Xu_unif = marg_unif.transform(X) # → Uniform
Xg_kde = marg_kde.transform(X) # → Gaussian (KDE)
marg_emp = MarginalGaussianize()
marg_emp.fit(X)
Xg_emp = marg_emp.transform(X) # → Gaussian (empirical CDF + probit)
fig, axes = plt.subplots(1, 3, figsize=(15, 4))
axes[0].set_title("MarginalUniformize → Uniform[0,1]")
sns.histplot(Xu_unif[:, 0], ax=axes[0], bins=50)
axes[0].set_xlabel("u")
axes[1].set_title("MarginalGaussianize → N(0,1)")
sns.histplot(Xg_emp[:, 0], ax=axes[1], bins=50, kde=True)
axes[1].set_xlabel("z")
axes[2].set_title("MarginalKDEGaussianize → N(0,1)")
sns.histplot(Xg_kde[:, 0], ax=axes[2], bins=50, kde=True)
axes[2].set_xlabel("z")
plt.tight_layout()
plt.show()
Quantile Boundary Extension — Manual Illustration¶
The following code reproduces the manual support-extension approach from the
original demo to illustrate the concept behind MarginalUniformize's
bound_correct flag.
support_extension = 10 # percentage of domain to add on each side
domain = np.abs(quantiles.max() - quantiles.min())
domain_ext = (support_extension / 100) * domain
lower_bound = quantiles.min() - domain_ext
upper_bound = quantiles.max() + domain_ext
print(f"Original bounds : [{quantiles.min():.3f}, {quantiles.max():.3f}]")
print(f"Extended bounds : [{lower_bound:.3f}, {upper_bound:.3f}]")
new_quantiles = np.hstack([lower_bound, quantiles, upper_bound])

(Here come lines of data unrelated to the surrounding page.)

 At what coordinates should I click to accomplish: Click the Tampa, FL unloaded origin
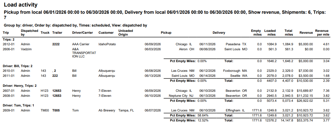pyautogui.click(x=126, y=111)
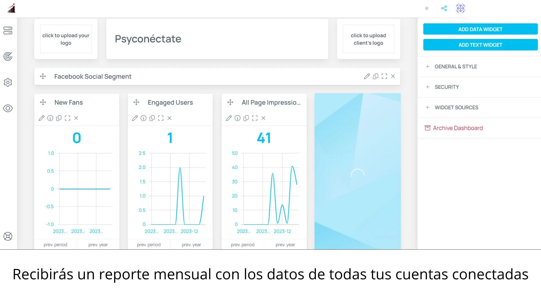Image resolution: width=541 pixels, height=305 pixels.
Task: Click the Add Text Widget button
Action: coord(480,45)
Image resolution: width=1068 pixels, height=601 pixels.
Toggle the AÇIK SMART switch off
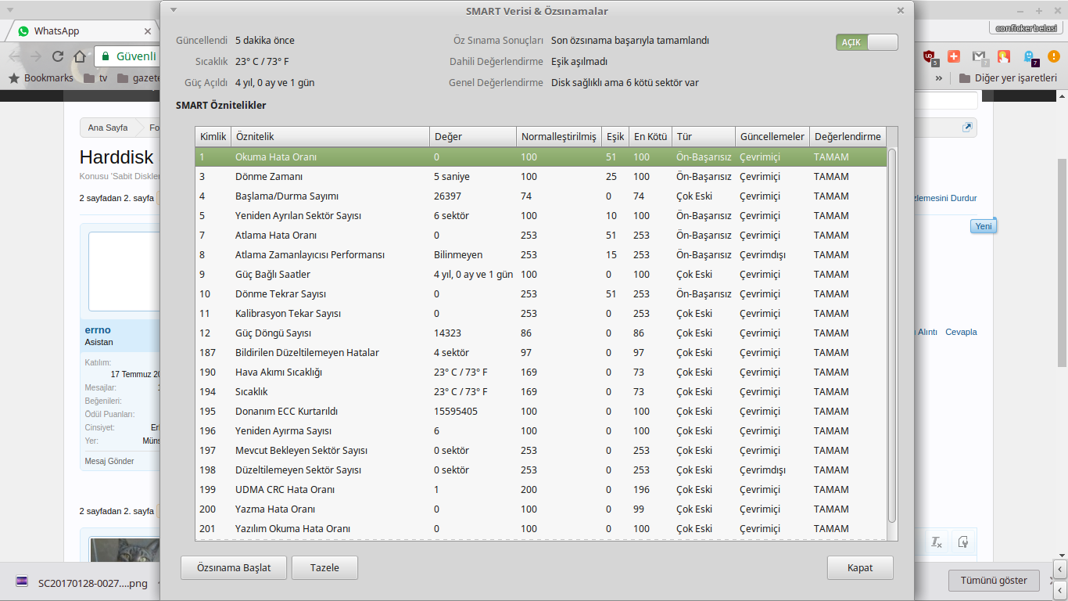point(866,42)
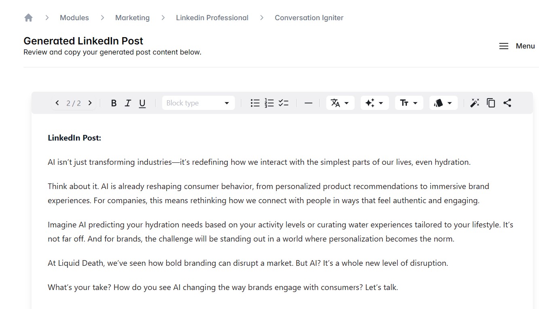Open the Block type dropdown

point(198,103)
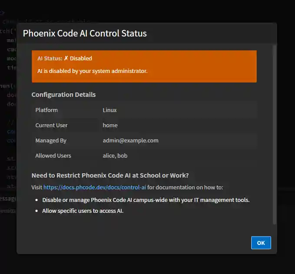Open the docs.phcode.dev control-ai link
This screenshot has height=274, width=295.
(x=95, y=188)
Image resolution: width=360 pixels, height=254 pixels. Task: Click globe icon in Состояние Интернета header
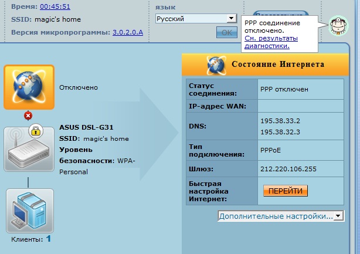(217, 63)
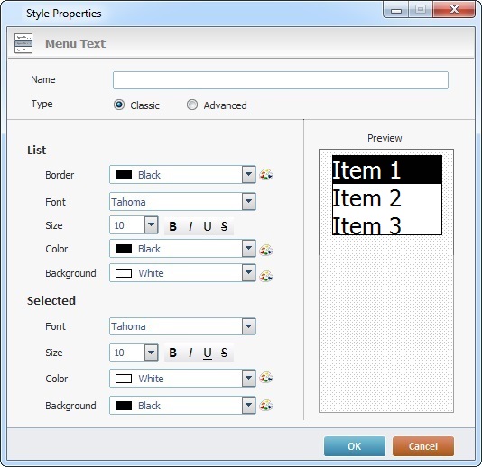Click the Cancel button
Image resolution: width=482 pixels, height=467 pixels.
pos(423,446)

new_references = np.interp(new_quantiles, quantiles, references)
fig, ax = plt.subplots()
ax.plot(
new_quantiles, new_references, linestyle="--", color="red", label="Extended support"
)
ax.plot(quantiles, references, linestyle="--", color="black", label="Original support")
ax.legend(fontsize=12)
ax.set_xlabel("Support Points")
ax.set_ylabel("Empirical CDF")
ax.set_title("CDF with extended support to handle out-of-range points")
plt.tight_layout()
plt.show()
Summary¶
| Class | Boundary handling | Output distribution |
|---|---|---|
MarginalUniformize(bound_correct=True, eps=ε) |
Clips uniform output to [ε, 1-ε] |
Uniform[0,1] |
MarginalGaussianize(bound_correct=True, eps=ε) |
Clips before probit | Standard Gaussian |
MarginalKDEGaussianize(eps=ε) |
KDE tails extend beyond training range | Standard Gaussian |
In all cases, the eps parameter prevents the probit from diverging and
ensures numerically stable downstream computations.